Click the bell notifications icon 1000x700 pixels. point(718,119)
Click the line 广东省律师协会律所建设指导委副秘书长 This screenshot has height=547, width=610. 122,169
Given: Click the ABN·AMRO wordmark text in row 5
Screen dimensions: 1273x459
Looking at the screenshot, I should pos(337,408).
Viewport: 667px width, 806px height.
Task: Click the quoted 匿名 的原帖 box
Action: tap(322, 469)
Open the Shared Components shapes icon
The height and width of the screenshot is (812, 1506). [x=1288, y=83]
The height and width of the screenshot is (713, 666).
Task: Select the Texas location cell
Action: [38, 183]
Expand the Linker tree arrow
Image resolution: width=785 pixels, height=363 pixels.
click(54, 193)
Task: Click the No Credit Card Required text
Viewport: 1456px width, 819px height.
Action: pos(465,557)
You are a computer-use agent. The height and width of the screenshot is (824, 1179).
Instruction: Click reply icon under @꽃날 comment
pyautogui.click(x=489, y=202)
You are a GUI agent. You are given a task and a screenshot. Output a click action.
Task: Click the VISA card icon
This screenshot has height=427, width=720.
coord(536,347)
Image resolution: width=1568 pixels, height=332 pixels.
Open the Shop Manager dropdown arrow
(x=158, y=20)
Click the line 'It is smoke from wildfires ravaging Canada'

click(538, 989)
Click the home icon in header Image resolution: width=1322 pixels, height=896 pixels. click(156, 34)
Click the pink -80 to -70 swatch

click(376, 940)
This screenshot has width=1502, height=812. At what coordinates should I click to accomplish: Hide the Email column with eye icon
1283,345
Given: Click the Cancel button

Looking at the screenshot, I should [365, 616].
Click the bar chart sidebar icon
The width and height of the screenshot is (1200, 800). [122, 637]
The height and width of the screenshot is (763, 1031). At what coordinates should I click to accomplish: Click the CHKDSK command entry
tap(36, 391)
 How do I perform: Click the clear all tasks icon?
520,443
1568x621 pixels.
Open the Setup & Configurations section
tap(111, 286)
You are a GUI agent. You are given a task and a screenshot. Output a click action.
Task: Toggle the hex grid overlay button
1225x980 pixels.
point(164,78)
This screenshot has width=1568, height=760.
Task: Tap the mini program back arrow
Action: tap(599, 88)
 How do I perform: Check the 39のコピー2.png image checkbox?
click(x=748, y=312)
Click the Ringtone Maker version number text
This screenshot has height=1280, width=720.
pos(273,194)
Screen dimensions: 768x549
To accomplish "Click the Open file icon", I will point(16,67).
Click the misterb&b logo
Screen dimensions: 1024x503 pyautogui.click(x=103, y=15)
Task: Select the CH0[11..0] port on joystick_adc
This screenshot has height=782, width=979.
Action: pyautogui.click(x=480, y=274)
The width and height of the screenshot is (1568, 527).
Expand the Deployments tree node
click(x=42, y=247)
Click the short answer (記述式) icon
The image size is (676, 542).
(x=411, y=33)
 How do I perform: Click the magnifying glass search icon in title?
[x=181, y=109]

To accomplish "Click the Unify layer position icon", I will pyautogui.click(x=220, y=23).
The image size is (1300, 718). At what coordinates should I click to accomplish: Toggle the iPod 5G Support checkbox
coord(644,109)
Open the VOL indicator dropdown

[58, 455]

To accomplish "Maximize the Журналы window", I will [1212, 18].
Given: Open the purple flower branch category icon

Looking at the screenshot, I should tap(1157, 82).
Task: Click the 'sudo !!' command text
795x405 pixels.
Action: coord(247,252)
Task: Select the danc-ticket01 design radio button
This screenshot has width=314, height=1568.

# Goal
Which lines above contain the word "tree"? Report each of them in full.

# Completed exercise
Expand the Linker tree arrow
Expand the Deployments tree node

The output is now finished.